Some Bay Area neighborhoods that have historically resisted efforts to develop high-density housing in their enclaves now are embracing history as an end-run around a new state law that allows homeowners to build up to four residential units on a single-family lot.
A group of homeowners in one of San Mateo’s wealthiest neighborhoods has filed an application with the State Historical Resources Commission for designation as an historic district, which would exempt the upscale subdivision from California’s SB9 regulation.
The campaign to create a Baywood historic district in a leafy neighborhood populated by Spanish Revival-style homes with tile roofs, fruit trees and hydrangea bushes has divided the Peninsula city into two camps, according to a report in the San Francisco Chronicle.
A group calling itself the San Mateo Heritage Alliance has indicated that if it succeeds in getting the state commission to accept Baywood as an historic district, it may seek historic designations for neighborhoods across central San Mateo, including the Central, North Central, Aragon, Hayward Park and San Mateo Park neighborhoods, the report said.
Meanwhile, yellow signs declaring “No Baywood Historic District” also are popping up on front yards in Baywood. The signs promote a website called lessredtape.com.
City officials, who apparently did not authorize the application from Baywood before it was filed with the state agency, appear to be lining up against the proposal.
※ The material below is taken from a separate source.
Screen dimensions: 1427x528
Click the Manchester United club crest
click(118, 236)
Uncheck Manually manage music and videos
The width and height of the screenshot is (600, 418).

“Allowing a group of unelected individuals, that don’t necessarily live in the neighborhood, to impose a blanket historic designation that comes with additional red tape and costs is deeply concerning,” San Mateo Mayor Amourence Lee told the Chronicle.
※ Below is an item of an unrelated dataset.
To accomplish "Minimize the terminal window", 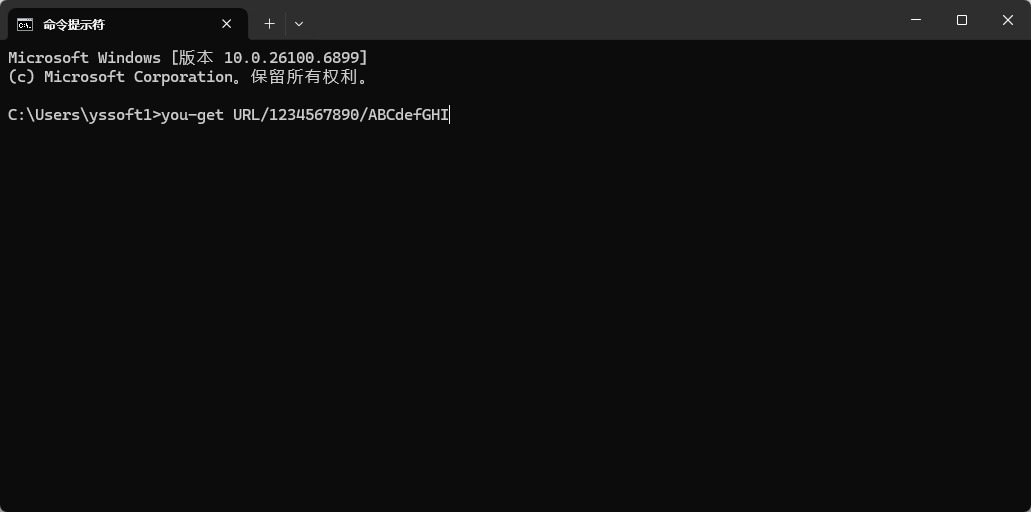I will click(x=916, y=20).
San Mateo Planning Commissioner Seema Patel, who opposes the historic district designation, said the designation could kill efforts to increase housing designation in some of the city’s most walkable, transit-friendly neighborhoods, the newspaper report said.
According to the report, the kerfuffle over the historic designation was touched off when someone who bought a Spanish Revival home dating to 1933 filed plans to demolish the existing building and replace it with a larger house and an accessory dwelling unit commonly known as a Granny flat.
Chris Elmendorf, a UC Davis law professor who is an expert on California housing law, called the use of historic districts to limit the application of SB9 “a gaping loophole.”
“SB9′s historic exemption is really broad and local bodies have treated it as an invitation to exempt whatever they want to exempt,” Elmendorf told the Chronicle, adding that it is easier to designate an entire district than an individual property, simply by “drawing lines on a map.”